_TO DO_: Repeat exactly the lines of the entries below from the one with "Expand the ToD IN Format dropdown" through the one with "Click the ch.2", both ends included, and nothing else.

_RECORDS SUPPLIED_:
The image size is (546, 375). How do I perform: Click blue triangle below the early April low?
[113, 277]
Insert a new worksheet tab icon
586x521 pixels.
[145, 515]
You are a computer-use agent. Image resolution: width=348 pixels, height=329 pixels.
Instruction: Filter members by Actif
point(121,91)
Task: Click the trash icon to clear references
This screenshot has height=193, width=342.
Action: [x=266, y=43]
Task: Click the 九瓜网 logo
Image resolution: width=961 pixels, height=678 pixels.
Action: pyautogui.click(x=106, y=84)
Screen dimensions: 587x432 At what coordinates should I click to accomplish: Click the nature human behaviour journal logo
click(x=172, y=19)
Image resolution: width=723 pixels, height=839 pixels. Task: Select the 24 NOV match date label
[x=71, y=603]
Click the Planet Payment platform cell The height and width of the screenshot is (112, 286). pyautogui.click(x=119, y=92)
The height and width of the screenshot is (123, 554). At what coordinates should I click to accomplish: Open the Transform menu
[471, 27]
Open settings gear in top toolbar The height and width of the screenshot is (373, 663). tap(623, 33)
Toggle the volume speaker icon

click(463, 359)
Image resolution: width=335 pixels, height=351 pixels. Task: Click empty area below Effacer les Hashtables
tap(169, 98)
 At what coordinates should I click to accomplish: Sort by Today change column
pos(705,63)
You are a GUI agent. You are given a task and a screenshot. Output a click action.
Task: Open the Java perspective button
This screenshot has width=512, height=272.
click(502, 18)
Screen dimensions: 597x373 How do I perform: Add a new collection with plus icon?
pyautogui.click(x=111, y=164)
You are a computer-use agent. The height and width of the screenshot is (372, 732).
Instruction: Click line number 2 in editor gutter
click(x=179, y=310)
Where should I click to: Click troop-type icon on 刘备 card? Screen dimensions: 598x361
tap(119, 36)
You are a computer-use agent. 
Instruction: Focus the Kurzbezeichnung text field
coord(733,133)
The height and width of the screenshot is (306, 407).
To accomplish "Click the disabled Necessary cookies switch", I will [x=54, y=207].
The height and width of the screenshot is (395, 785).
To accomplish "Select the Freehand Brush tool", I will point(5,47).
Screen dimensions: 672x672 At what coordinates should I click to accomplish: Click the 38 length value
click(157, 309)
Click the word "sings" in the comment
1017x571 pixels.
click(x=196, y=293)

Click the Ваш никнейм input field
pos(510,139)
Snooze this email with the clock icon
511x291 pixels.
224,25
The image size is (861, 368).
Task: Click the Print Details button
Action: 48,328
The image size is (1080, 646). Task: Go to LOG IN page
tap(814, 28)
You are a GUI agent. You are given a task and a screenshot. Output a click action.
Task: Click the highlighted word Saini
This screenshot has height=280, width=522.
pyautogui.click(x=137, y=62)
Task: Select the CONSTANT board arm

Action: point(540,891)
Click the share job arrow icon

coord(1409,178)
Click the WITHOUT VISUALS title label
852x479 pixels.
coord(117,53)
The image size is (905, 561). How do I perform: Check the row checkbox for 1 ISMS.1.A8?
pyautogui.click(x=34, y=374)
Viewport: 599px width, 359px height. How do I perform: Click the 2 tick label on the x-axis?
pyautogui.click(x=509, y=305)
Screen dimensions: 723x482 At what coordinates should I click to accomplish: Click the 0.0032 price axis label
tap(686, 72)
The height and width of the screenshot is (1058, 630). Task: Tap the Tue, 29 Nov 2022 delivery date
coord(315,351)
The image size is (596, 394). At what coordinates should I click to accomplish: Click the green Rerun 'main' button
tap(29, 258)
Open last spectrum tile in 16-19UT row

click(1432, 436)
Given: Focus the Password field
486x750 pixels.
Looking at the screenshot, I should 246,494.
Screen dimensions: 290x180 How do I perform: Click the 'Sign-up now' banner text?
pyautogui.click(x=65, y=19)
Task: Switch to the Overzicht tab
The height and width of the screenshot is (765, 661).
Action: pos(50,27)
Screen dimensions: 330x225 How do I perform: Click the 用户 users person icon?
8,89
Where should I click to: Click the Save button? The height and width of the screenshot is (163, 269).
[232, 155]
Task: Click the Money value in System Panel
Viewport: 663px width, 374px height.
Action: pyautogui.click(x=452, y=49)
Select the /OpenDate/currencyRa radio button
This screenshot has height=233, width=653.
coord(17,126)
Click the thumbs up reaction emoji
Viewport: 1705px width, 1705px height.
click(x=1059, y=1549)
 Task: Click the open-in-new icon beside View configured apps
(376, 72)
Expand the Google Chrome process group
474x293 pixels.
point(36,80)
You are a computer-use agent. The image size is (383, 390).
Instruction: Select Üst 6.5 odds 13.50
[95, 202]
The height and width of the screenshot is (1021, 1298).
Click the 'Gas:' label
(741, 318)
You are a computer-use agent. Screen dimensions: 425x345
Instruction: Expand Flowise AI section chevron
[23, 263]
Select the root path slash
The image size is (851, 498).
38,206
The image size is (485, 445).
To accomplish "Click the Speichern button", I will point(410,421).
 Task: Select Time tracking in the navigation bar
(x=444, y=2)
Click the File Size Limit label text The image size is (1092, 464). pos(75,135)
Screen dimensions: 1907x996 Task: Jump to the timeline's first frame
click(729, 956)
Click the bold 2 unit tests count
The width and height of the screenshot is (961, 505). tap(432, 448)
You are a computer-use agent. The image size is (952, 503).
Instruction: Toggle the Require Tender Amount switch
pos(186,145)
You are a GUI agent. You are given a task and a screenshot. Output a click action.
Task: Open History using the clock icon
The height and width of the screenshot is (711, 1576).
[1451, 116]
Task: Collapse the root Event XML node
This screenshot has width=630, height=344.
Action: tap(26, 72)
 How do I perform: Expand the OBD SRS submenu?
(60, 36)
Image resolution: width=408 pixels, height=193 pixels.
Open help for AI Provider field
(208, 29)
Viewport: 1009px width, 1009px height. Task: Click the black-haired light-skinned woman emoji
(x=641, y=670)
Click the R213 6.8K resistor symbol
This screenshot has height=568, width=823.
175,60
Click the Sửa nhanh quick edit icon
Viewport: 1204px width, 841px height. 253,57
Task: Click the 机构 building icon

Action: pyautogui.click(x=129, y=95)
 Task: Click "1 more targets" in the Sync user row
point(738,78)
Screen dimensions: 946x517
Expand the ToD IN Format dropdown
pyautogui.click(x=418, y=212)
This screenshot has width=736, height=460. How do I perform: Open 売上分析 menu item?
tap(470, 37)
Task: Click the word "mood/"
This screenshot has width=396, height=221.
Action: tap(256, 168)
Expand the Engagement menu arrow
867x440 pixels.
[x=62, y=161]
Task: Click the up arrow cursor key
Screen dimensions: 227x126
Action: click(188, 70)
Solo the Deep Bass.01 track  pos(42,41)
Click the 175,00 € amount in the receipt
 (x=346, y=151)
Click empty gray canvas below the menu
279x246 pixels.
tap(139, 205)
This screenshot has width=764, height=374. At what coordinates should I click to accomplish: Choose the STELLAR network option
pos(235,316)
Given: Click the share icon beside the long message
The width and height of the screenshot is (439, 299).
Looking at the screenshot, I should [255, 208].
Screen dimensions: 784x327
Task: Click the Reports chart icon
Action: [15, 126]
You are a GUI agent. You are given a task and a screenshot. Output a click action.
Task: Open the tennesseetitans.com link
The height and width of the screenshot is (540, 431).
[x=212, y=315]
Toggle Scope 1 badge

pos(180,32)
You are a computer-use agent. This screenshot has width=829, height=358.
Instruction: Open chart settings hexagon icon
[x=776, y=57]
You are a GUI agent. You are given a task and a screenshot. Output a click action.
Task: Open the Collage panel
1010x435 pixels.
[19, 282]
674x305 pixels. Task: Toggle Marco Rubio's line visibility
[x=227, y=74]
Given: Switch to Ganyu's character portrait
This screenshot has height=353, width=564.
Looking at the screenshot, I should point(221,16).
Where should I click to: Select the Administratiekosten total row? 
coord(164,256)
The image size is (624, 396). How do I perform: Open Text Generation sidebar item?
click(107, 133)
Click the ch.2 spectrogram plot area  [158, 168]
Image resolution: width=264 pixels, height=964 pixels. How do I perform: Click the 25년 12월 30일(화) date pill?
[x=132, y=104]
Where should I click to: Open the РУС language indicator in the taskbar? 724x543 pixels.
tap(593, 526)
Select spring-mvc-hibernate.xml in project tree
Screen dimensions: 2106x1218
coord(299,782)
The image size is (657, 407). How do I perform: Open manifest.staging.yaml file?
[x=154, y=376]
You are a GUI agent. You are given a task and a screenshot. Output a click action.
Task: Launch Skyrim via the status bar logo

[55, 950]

_RESULT_:
Expand the ToD IN Format dropdown
pyautogui.click(x=418, y=212)
This screenshot has width=736, height=460. How do I perform: Open 売上分析 menu item?
tap(470, 37)
Task: Click the word "mood/"
This screenshot has width=396, height=221.
Action: tap(256, 168)
Expand the Engagement menu arrow
867x440 pixels.
[x=62, y=161]
Task: Click the up arrow cursor key
Screen dimensions: 227x126
Action: click(188, 70)
Solo the Deep Bass.01 track  pos(42,41)
Click the 175,00 € amount in the receipt
 (x=346, y=151)
Click empty gray canvas below the menu
279x246 pixels.
tap(139, 205)
This screenshot has width=764, height=374. At what coordinates should I click to accomplish: Choose the STELLAR network option
pos(235,316)
Given: Click the share icon beside the long message
The width and height of the screenshot is (439, 299).
Looking at the screenshot, I should [255, 208].
Screen dimensions: 784x327
Task: Click the Reports chart icon
Action: [15, 126]
You are a GUI agent. You are given a task and a screenshot. Output a click action.
Task: Open the tennesseetitans.com link
The height and width of the screenshot is (540, 431).
[x=212, y=315]
Toggle Scope 1 badge

pos(180,32)
You are a computer-use agent. This screenshot has width=829, height=358.
Instruction: Open chart settings hexagon icon
[x=776, y=57]
You are a GUI agent. You are given a task and a screenshot. Output a click action.
Task: Open the Collage panel
1010x435 pixels.
[19, 282]
674x305 pixels. Task: Toggle Marco Rubio's line visibility
[x=227, y=74]
Given: Switch to Ganyu's character portrait
This screenshot has height=353, width=564.
Looking at the screenshot, I should point(221,16).
Where should I click to: Select the Administratiekosten total row? 
coord(164,256)
The image size is (624, 396). How do I perform: Open Text Generation sidebar item?
click(107, 133)
Click the ch.2 spectrogram plot area  [158, 168]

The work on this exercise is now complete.